Politics in Brief

by PRESCA AHN

Decem­ber 2009

The Iran­ian gov­ern­ment has inten­si­fied a month-long crack­down on civil rights activists, includ­ing many promi­nent fem­i­nists. After the past spring’s remark­able elec­tion protests, in which women par­tic­i­pated in unprece­dented num­bers, Mah­moud Ahmadinejad’s admin­is­tra­tion is mak­ing an exam­ple of women’s rights lead­ers. In Novem­ber, police arrested and jailed Mehrnoosh Eter­nadi, an edu­ca­tor who holds work­shops about vio­lence against women; author­i­ties also seized her com­puter and per­sonal papers. In the same month, at least 11 fem­i­nist lead­ers were threat­ened by phone, brought to court, or for­bid­den from leav­ing the coun­try. Iran­ian state tele­vi­sion broad­cast a doc­u­men­tary attack­ing Iran­ian fem­i­nism. The hus­band of Nobel Prize win­ner Shirin Ebadi was beaten and inter­ro­gated by state police about the couple’s daugh­ters, who are study­ing in Europe. Author­i­ties also con­fis­cated Ebadi’s Nobel medal and froze her bank account. The government’s rea­son for this treat­ment was Ebadi’s alleged fail­ure to pay back taxes; it was no coin­ci­dence, how­ever, that Ebadi had recently expressed her sup­port for U.N. crit­i­cism of Iran’s human rights record. In early Decem­ber, female tele­vi­sion pre­sen­ters were for­bid­den from wear­ing makeup on their shows and over ten women were arrested at a rally of moth­ers whose chil­dren had died in protests of the spring elections.

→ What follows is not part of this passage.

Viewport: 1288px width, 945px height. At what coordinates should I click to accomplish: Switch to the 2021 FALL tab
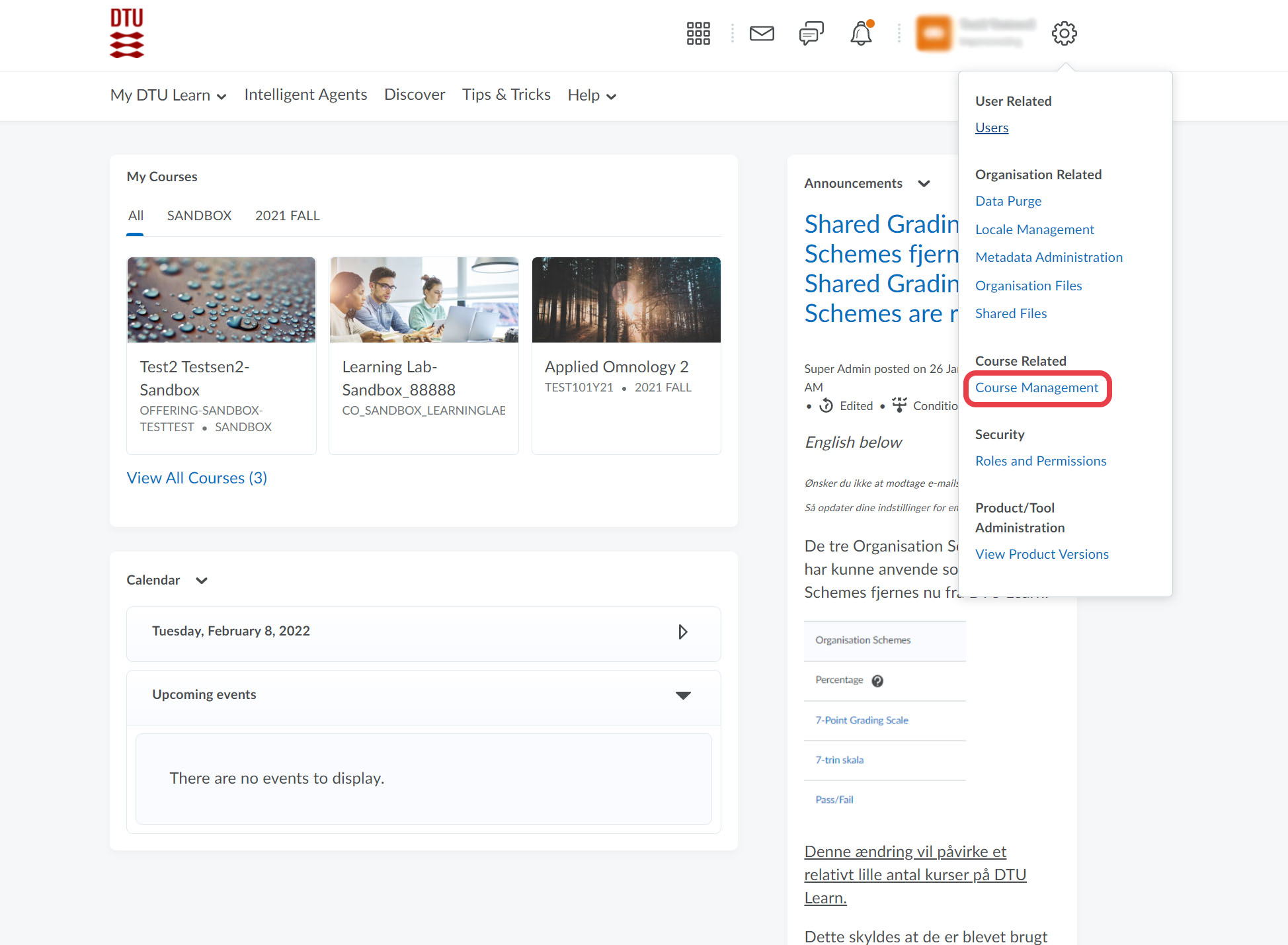(287, 216)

Amid the furor over the Stupak-Pitts amend­ment in recent weeks, it was easy to miss another D.C. dis­ap­point­ment: the Senate’s fail­ure to per­ma­nently repeal the global gag rule. Since Rea­gan authored it in 1984, the global gag rule— which pro­hibits fed­er­ally funded NGOs abroad from facil­i­tat­ing or even sug­gest­ing abor­tion as a fam­ily plan­ning option— has lived and died by pres­i­den­tial whims. Clin­ton rescinded it in 1993. The sec­ond Bush brought it back in his first exec­u­tive order (on the 28th anniver­sary of Roe v. Wade). In Jan­u­ary, Obama signed another exec­u­tive order to reverse Bush’s. This cycle will con­tinue until Con­gress man­ages to pass a per­ma­nent repeal like the one that sen­a­tors removed from a recent State For­eign Oper­a­tions bill. Con­tin­u­ing fail­ure to pass such a pro­vi­sion will make no head­lines dur­ing this pres­i­dency. But it will aggra­vate the fragility of our country’s com­mit­ment to effec­tive fam­ily plan­ning among the world’s poor.